Given request:
Copy the records from the beginning through the line containing "click(x=40, y=16)", replacing "coordinates" with "position" and changing nothing else. Omit the pictures.
** Start **
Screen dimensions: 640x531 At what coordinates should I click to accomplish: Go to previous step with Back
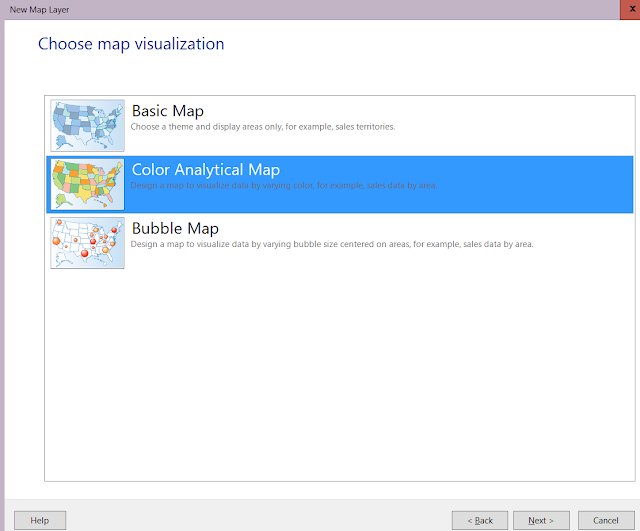pos(480,520)
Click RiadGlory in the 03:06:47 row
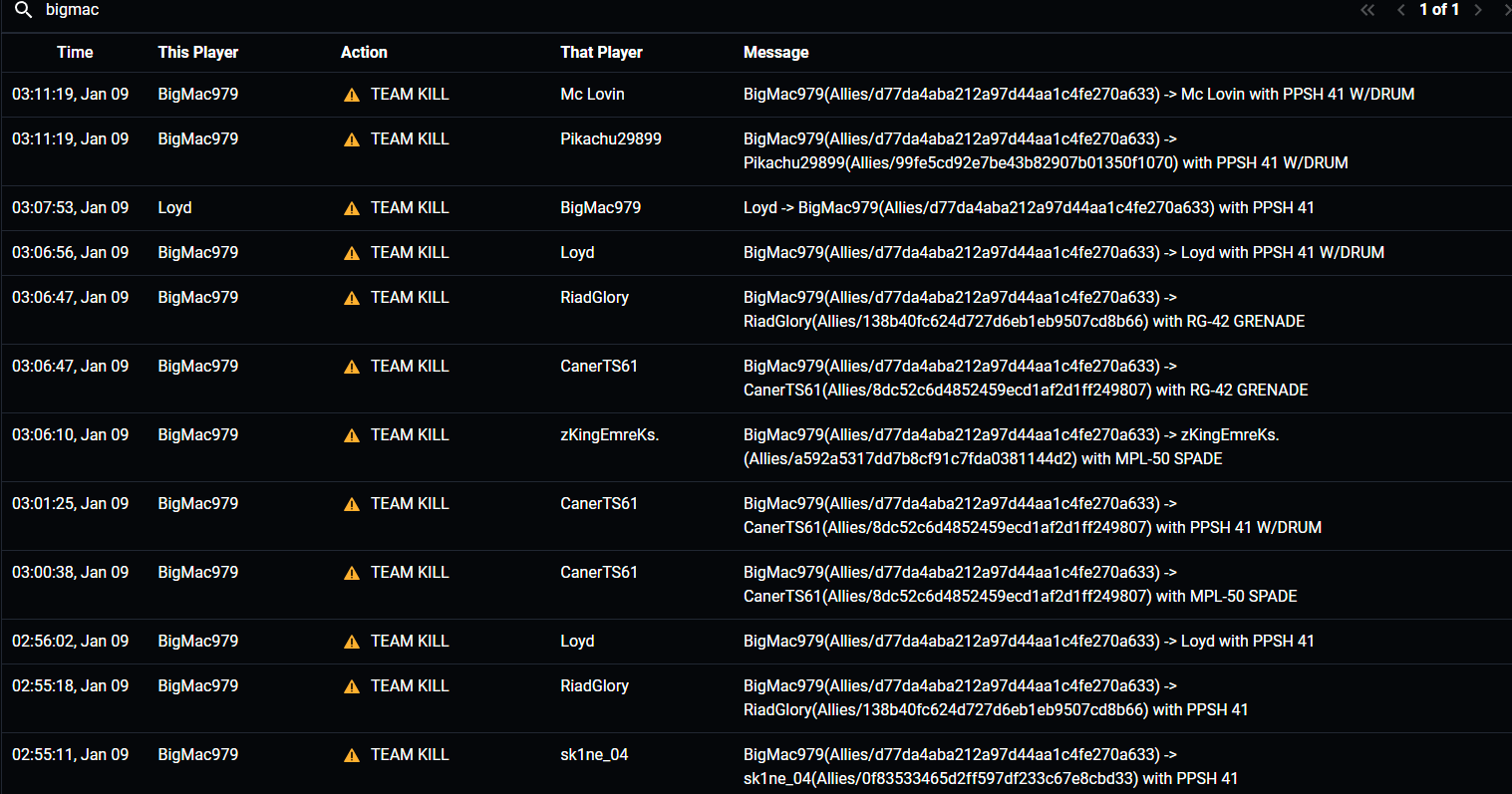Image resolution: width=1512 pixels, height=794 pixels. tap(594, 297)
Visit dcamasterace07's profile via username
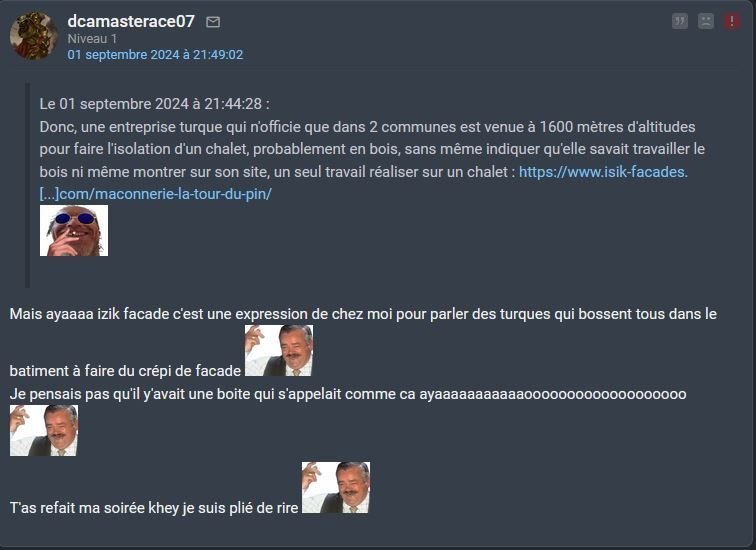 pos(131,21)
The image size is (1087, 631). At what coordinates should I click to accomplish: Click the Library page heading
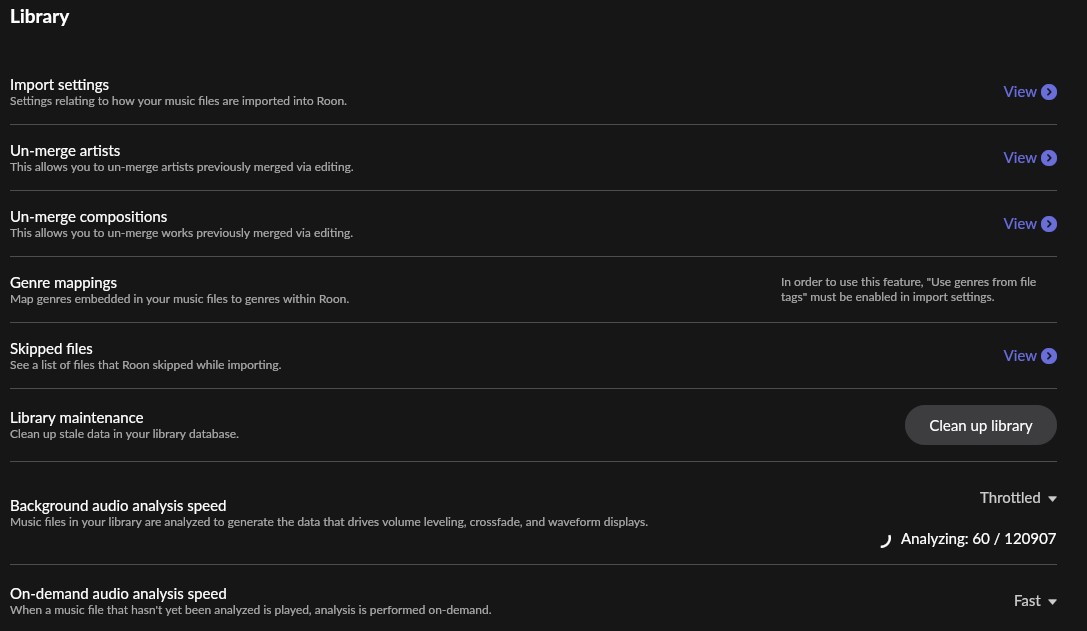click(x=40, y=16)
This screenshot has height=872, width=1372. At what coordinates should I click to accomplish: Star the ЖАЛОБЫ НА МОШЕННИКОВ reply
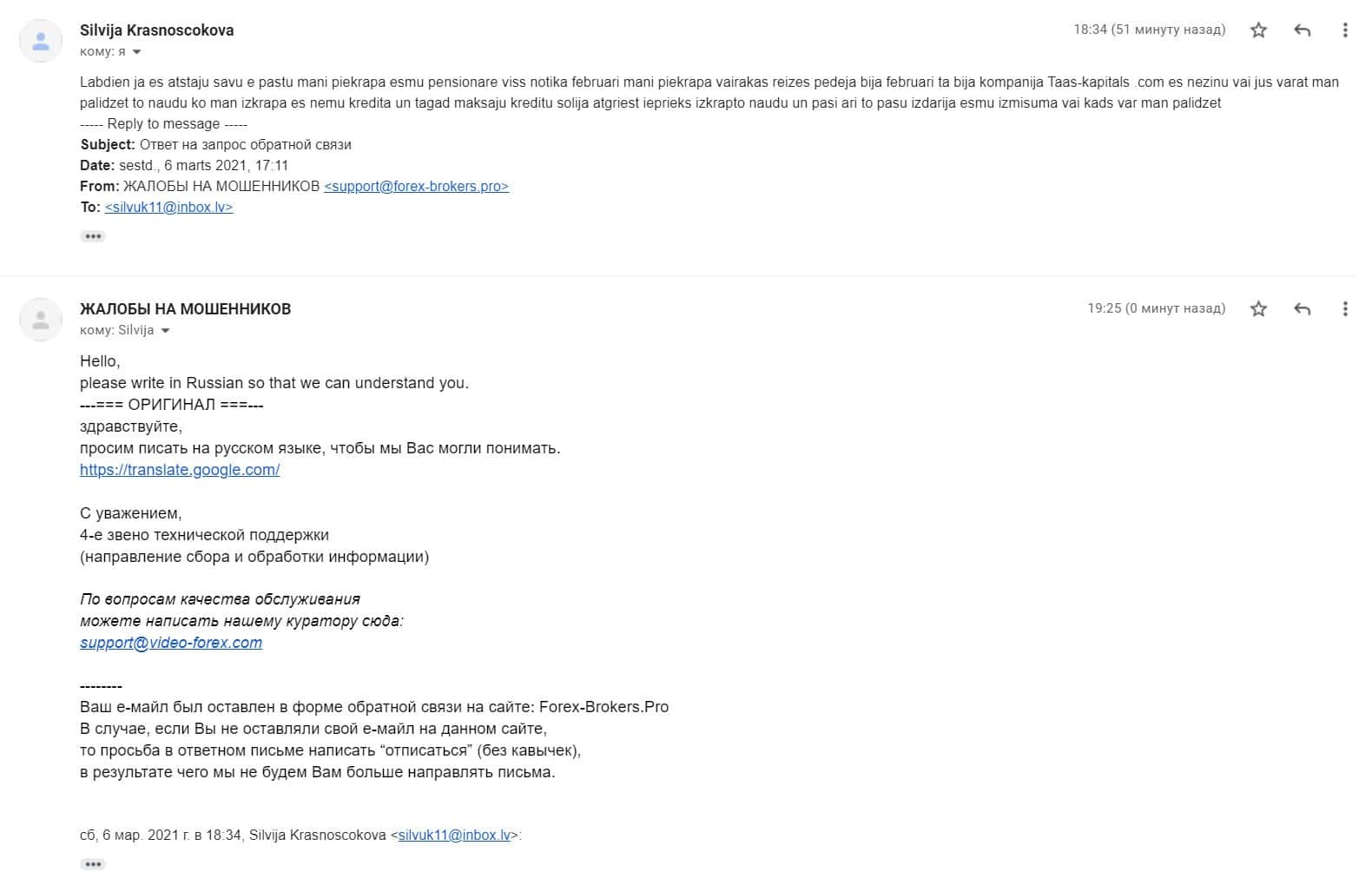pyautogui.click(x=1258, y=309)
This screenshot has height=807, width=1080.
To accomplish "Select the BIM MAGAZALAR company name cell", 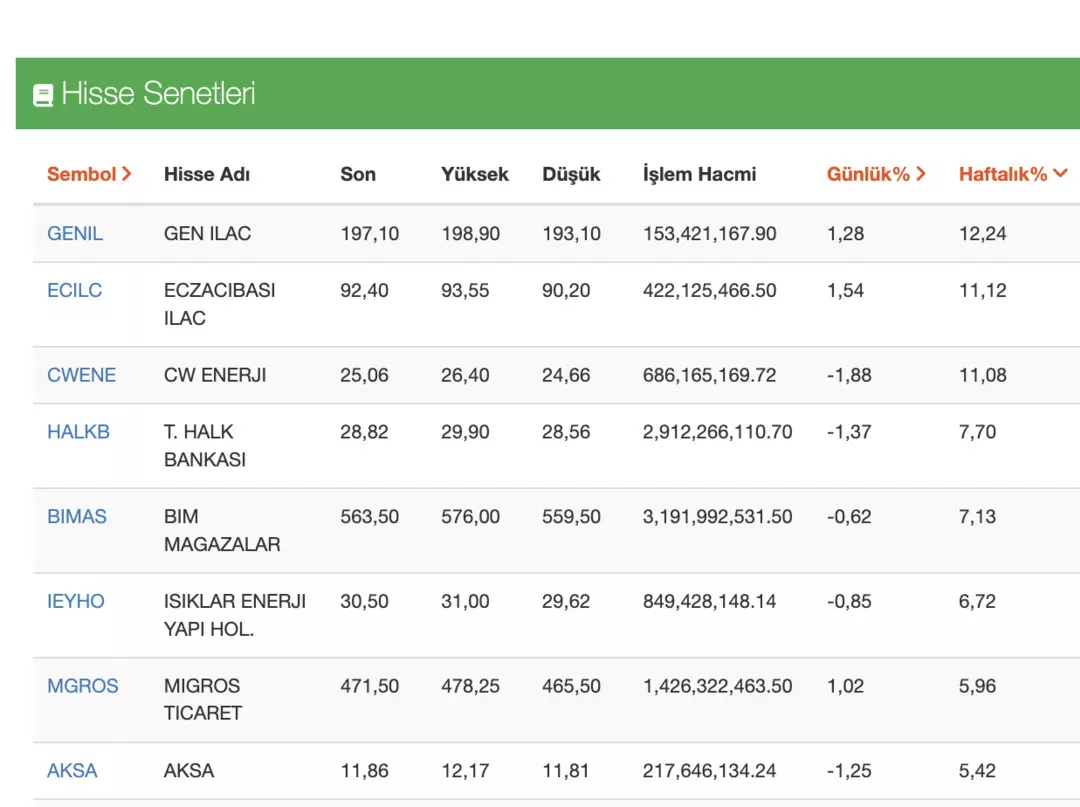I will click(221, 531).
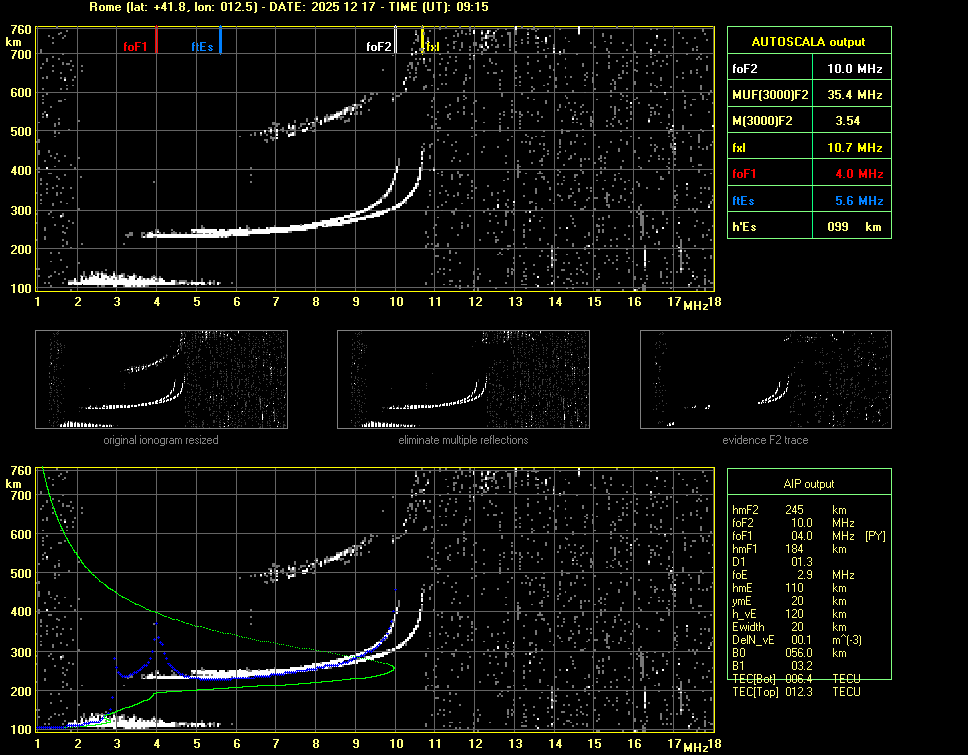Click the foF2 10.0 MHz value cell
Viewport: 968px width, 755px height.
point(853,68)
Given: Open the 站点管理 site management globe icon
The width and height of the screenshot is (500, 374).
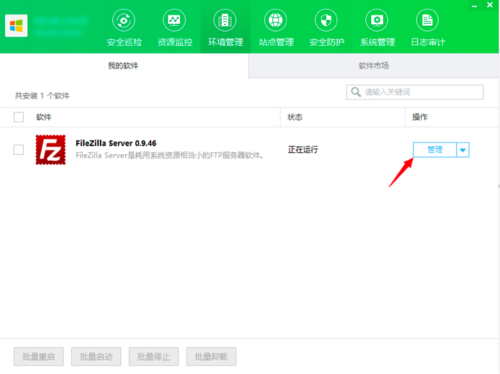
** End **
Answer:
Screen dimensions: 640x531 At what position should I click to accomplish: Go to previous step with Back
pos(480,520)
Click RiadGlory in the 03:06:47 row
Image resolution: width=1512 pixels, height=794 pixels. tap(594, 297)
Visit dcamasterace07's profile via username
 pos(131,21)
The image size is (1087, 631). At what position should I click to accomplish: Click the Library page heading
click(x=40, y=16)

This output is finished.